As used herein, the term "white adipocyte" is a neutral fat, a cell having a function of accumulating a large amount of fat energy in the body. It is a cell that proliferates at the end of pregnancy, infancy and puberty and blooms up to 15 times, And the term "adipocyte" generally means "white adipocyte ".

As used herein, the term "beige adipocytes" may be derived from white adipose tissue and is a beige-colored cell with iron present in the mitochondria.
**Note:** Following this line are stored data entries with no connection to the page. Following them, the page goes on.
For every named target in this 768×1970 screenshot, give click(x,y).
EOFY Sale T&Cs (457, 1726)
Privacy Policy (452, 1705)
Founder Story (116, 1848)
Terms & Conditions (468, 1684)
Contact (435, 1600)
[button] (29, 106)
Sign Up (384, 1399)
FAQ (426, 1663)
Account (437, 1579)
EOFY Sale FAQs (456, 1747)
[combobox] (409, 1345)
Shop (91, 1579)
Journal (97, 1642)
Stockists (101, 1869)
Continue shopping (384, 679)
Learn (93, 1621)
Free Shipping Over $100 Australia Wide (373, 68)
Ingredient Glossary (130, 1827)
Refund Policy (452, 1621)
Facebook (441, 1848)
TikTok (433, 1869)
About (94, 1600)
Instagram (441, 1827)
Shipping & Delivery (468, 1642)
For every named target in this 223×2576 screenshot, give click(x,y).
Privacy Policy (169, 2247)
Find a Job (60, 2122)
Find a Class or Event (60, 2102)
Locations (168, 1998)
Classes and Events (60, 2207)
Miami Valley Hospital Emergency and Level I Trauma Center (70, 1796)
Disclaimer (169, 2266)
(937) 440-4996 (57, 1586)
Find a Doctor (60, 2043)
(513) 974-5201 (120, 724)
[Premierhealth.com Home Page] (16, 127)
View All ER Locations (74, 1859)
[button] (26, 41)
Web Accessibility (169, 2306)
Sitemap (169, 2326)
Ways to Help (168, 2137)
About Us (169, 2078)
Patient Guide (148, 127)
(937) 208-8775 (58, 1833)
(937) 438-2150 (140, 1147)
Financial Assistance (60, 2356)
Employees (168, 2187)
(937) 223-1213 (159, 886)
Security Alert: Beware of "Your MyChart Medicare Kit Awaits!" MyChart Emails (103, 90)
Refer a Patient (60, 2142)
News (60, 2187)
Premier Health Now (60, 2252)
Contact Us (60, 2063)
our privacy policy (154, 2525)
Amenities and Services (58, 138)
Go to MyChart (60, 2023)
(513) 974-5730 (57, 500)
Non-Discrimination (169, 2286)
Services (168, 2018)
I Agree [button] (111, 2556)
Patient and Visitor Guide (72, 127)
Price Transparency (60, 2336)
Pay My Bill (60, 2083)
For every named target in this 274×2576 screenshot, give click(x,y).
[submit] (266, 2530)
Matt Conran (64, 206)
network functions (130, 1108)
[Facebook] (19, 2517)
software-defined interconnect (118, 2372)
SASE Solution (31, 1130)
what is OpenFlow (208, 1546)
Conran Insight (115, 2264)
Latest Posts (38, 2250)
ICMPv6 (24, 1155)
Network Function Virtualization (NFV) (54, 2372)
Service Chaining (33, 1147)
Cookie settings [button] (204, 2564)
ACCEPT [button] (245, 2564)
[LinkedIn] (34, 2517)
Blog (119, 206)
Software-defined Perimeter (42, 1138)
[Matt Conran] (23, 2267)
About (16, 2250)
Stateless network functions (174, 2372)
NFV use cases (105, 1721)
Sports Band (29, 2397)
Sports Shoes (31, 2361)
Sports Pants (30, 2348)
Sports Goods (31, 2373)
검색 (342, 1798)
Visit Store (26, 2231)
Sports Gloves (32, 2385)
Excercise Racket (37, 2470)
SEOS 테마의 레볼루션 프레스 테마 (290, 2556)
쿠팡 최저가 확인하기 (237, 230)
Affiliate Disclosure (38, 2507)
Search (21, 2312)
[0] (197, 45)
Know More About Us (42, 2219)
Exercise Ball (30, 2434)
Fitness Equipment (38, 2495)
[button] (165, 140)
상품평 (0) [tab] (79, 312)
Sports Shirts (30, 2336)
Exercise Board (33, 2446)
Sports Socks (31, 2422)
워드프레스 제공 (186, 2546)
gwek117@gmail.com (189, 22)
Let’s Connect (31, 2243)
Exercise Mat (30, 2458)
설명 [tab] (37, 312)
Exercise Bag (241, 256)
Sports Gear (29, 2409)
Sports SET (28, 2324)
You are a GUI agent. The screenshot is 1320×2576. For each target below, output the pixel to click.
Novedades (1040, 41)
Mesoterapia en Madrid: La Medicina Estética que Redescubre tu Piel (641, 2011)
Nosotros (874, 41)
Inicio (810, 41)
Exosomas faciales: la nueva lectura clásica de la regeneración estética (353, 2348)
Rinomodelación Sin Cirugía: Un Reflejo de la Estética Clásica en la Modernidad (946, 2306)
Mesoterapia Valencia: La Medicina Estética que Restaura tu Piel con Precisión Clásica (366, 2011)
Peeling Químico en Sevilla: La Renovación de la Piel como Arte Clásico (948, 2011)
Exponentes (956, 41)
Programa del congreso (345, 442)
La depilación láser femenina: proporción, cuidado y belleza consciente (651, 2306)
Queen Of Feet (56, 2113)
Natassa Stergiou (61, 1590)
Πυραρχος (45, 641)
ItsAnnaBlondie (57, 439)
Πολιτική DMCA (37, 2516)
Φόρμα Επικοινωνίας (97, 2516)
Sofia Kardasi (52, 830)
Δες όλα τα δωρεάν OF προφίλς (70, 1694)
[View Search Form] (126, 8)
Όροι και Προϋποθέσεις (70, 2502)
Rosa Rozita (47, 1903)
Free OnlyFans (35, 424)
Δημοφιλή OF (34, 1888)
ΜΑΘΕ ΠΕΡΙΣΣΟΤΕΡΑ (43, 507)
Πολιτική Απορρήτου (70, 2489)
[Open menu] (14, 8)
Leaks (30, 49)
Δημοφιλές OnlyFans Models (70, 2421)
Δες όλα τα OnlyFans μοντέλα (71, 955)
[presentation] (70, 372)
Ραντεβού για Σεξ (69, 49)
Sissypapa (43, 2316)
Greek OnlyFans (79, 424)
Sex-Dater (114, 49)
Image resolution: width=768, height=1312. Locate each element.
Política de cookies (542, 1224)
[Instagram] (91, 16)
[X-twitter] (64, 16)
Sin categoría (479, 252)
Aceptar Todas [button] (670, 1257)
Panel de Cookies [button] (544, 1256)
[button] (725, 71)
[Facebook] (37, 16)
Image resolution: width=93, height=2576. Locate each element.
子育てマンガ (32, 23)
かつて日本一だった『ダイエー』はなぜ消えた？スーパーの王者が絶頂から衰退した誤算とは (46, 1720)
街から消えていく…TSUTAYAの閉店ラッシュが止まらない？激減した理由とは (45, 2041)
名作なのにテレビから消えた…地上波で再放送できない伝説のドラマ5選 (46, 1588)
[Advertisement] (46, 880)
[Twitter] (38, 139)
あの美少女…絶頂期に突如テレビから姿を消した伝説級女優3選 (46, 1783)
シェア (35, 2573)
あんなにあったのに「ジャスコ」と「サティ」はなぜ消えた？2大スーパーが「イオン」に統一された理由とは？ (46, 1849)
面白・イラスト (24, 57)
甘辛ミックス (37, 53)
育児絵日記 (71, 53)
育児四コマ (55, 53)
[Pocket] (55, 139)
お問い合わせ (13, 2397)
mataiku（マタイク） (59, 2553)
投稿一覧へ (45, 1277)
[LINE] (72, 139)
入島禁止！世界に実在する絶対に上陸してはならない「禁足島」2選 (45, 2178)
Brown adipocytes are fat cells that can generate heat by consuming energy compared to white adipocytes, and have the ability to convert beef adipocyte fat into energy, and are capable of producing UCP-1 in response to cold temperatures or specific hormones. Production.

The term "differentiation" used in the present invention refers to a phenomenon in which a structure or function is specialized with each other while cells are growing by proliferation and proliferation, that is, cells, tissues, Is changing. In general, a relatively simple system is separated into two or more qualitatively different systems. For example, there is a qualitative difference between the parts of a biological system that were almost homogeneous at first, such as the distinction of heads or trunks between the eggs that were homogeneous at first in the development of an individual, or the distinction of cells such as muscle cells or nerve cells The state in which there is a difference or as a result is divided into qualitative or inferior parts or partial systems is called differentiation.

The composition of the present invention is characterized by increasing the activity of brown adipocytes or increasing the expression of UCP-1 or PRDM4.

As used herein, the term "brown adipocyte" is a cell having a function of converting fat into energy, similar to beige adipocytes, and has a tan to reddish brown color visually. The more brown fat cells, the lower the body fat, and the more adult the brown fat cells are reduced. Brown adipocytes are produced in stem cells differentiated into muscle cells, whereas beige adipocytes are produced in white adipocyte layers.

As used herein, the term "differentiation inducing composition" refers to a composition capable of inducing a process in which cells in an initial stage have characteristics as respective tissues. For the purpose of the present invention, white adipocytes are differentiated into beige fat cells Means a composition capable of induction.

The beige adipocyte differentiation inducing composition of the present invention may be present in an amount of 0.0001 to 10% by weight, preferably 0.001 to 1% by weight, based on the total weight of the total composition of butene or butane derivatives, but is not limited thereto .

In one embodiment of the present invention, the expression of UCP-1, a marker of beige fat cells by butein treatment, was observed (see Example 1), and the expression of PRDM16 and Cidea, which are brown adipocyte markers, (See Example 2). In addition, significant effects on UCP-1 expression by the butane treatment were confirmed (see Example 3), compared with other anti-obesity physiologically active compounds, and in vivo experiments and in an obesity- Increase in beige or brown adipocytes and improvement in obesity (see Examples 4 and 5). In another embodiment of the present invention, PRDM4 was found as a gene that induces physiological activity of Butein, and weight gain and inhibition of glucose insulin metabolism by inhibition of PRDM4 expression were confirmed (see Examples 6 and 7). In addition, the butane derivatives were prepared, and the expression amounts of UCP-1 and PRDM4 were increased by administration of the butane derivatives. As a result, the beige adipocyte differentiation inducing composition of the present invention is useful as a pharmaceutical composition for preventing or treating obesity (See Examples 8 and 9).

The term "obesity ", which is a disease to be prevented or treated by the composition of the present invention, refers to a state in which fat cells multiply and multiply in the body due to metabolic disturbance and, as a result, fat accumulates excessively. , The number of adipocytes and the volume of the adipocytes increase, resulting in an increase in the mass of the adipose tissue. Obesity at the cellular level means an increase in the number and volume of adipocytes due to promotion of proliferation and differentiation of adipocytes.

The compositions of the present invention may comprise a pharmaceutically acceptable carrier. The pharmaceutically acceptable carrier may include, but is not limited to, physiological saline, polyethylene glycol, ethanol, vegetable oil, and isopropyl myristate. Further, it may further include a culture medium for known stem cell culture, a differentiation inducing agent, and the like.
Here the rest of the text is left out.